Question

A basketball player drops a 0.60 kg basketball vertically so that it is traveling 6.0 m/s when it reaches the floor. The ball rebounds upward at a speed of 4.2 m/s. (a) Determine the magnitude and direction of the ball’s change in momentum. (b) Determine the average net force that the floor exerts on the ball if the collision lasts 0.12s.

Answer 1

Concepts and reason

The concepts required to solve the question is generalized impulse-momentum principle.

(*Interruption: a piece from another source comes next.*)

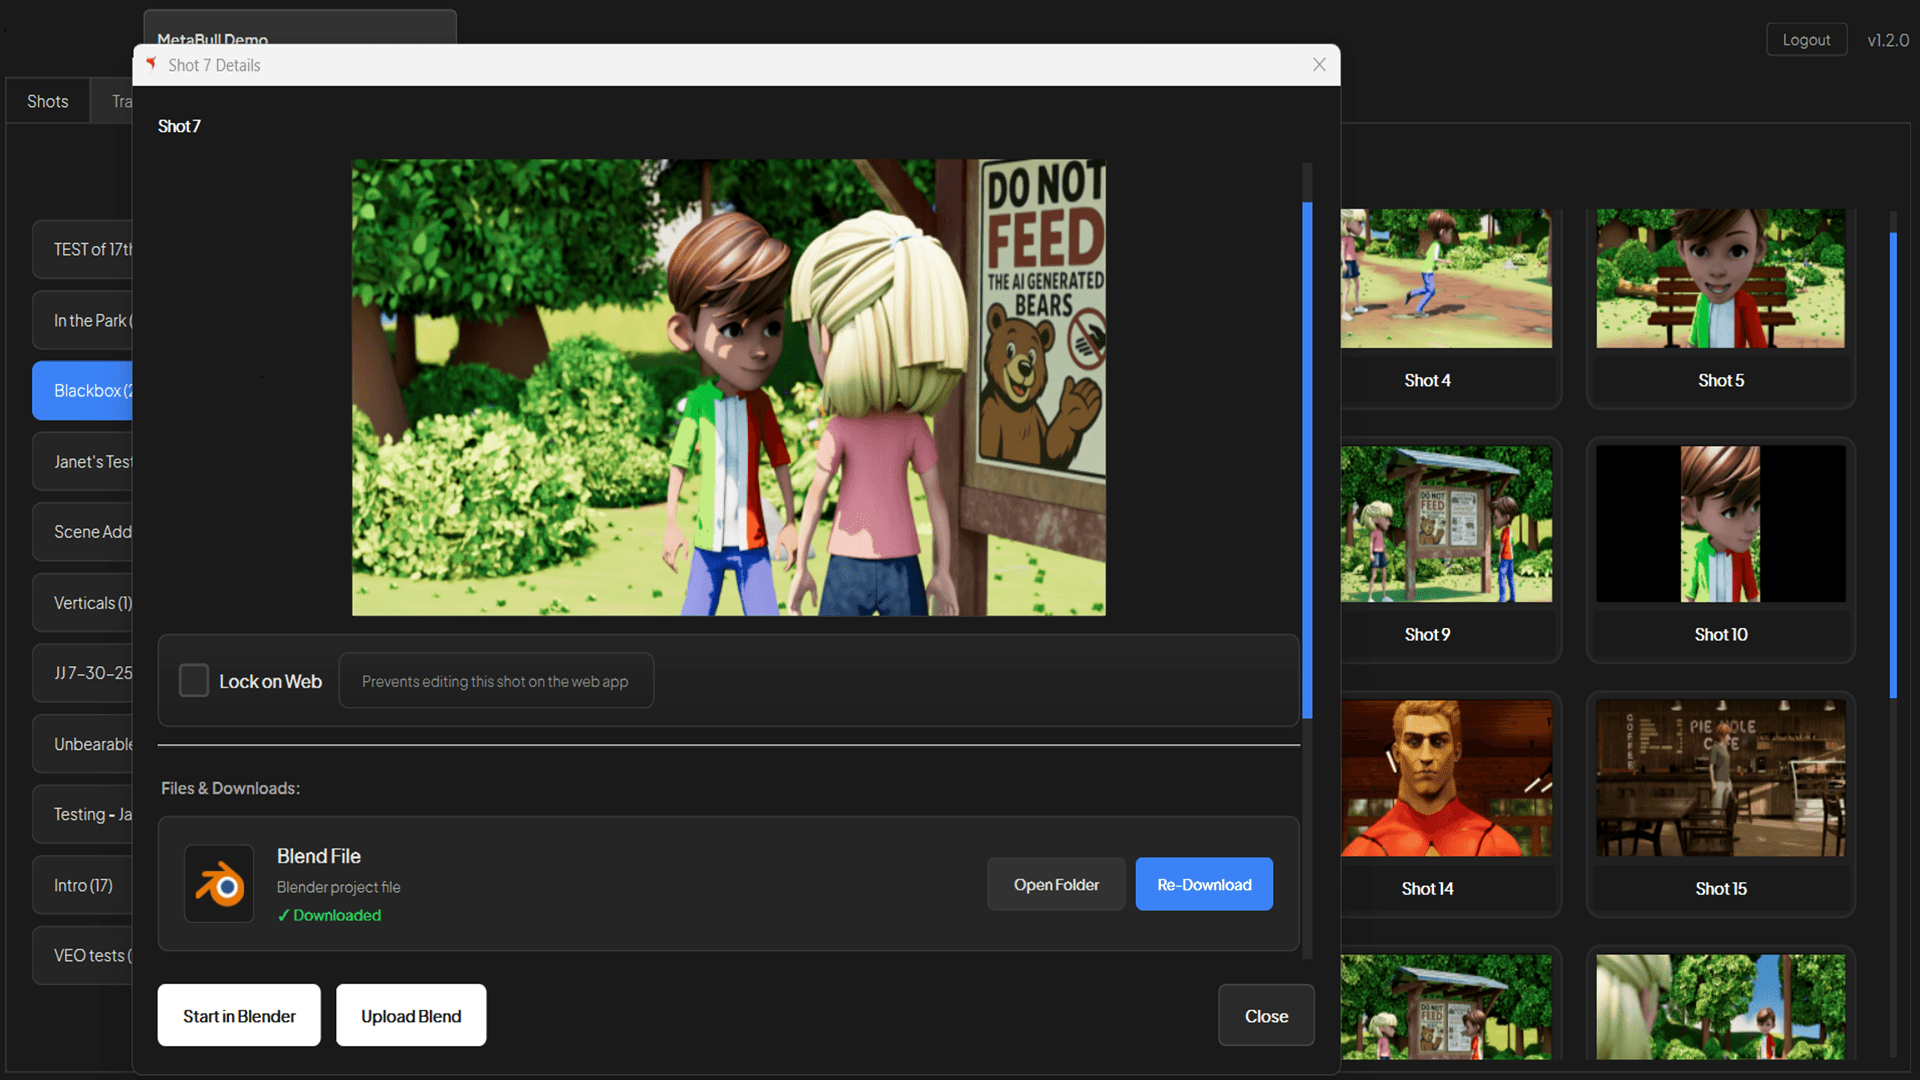Enable the Lock on Web checkbox
Screen dimensions: 1920x1080
click(193, 681)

Initially, apply the equation of change in momentum of ball to find the magnitude of the ball’s change in momentum. With the help of that, find the direction of momentum. Then, use the impulse momentum theorem to find the net force that the floor exerts on the ball.

Fundamentals

Change in momentum is mathematically given by,

$\Delta p = {p_f} - {p_i}$ …… (1)

Here, $\Delta p$ is the change in momentum, ${p_f}$ is the final momentum, and ${p_i}$ is the initial momentum.

The momentum is given by,

$p = mv$ …… (2)

Here, m is mass and v is velocity.

The relation of force exerted and the momentum is called as the impulse-momentum principle. It is given by,

$\Delta p = F\Delta t$ …… (3)

Here, F is the force, and $\Delta t$ is the change in time.

(a)

Substitute equation (2) in equation (1).

$\begin{array}{c}\\\Delta p = {p_f} - {p_i}\\\\ = m{v_f} - m{v_i}\\\\ = m\left( {{v_f} - {v_i}} \right)\\\end{array}$

Substitute 0.60 kg for m, -6.0 m/s for ${v_i}$ and 4.2 m/s for ${v_f}$.

$\begin{array}{c}\\\Delta p = m\left( {{v_f} - {v_i}} \right)\\\\ = 0.60\;{\rm{kg}}\left( {4.2\;{\rm{m/s}} - \left( { - 6.0\;{\rm{m/s}}} \right)} \right)\\\\ = 6.12\;{\rm{kg}} \cdot {\rm{m/s}}\\\end{array}$

(b)

Rearrange equation (3) to find the value of force exerted.

$F = \frac{{\Delta p}}{{\Delta t}}$

Force F is applied by surface on ball in upward direction and by ball on surface in downward direction.

$\begin{array}{c}\\\frac{{\Delta p}}{{\Delta t}} = F\\\\ = {N_s} - {F_b}\\\end{array}$

Here, N_s is the normal force applied by the surface and F_b is the force applied by the ball.

$\begin{array}{c}\\\frac{{\Delta p}}{{\Delta t}} = {N_s} - {F_b}\\\\ = {N_s} - mg\\\end{array}$

Thus,

${N_s} = \frac{{\Delta p}}{{\Delta t}} + mg$

Substitute $6.12\;{\rm{kg}} \cdot {\rm{m/s}}$ for $\Delta p$, 0.12 s for $\Delta t$, 0.60 kg for m and 9.8 m/s² for g.

$\begin{array}{c}\\{N_s} = \frac{{6.12\,{\rm{kg}} \cdot {\rm{m/s}}}}{{0.12\;{\rm{s}}}} + \left( {0.60\;{\rm{kg}}} \right)\left( {9.8\;{\rm{m/}}{{\rm{s}}^{\rm{2}}}} \right)\\\\ = 56.9\;{\rm{N}}\\\end{array}$

The average net force that the floor exerts on the ball is 56.9 N.

Ans: Part a

The magnitude of the change in momentum is $6.12\;{\rm{kg}} \cdot {\rm{m/s}}$ and direction is positive.

Part (b)

The average net force that the floor exerts on the ball is 56.9 N.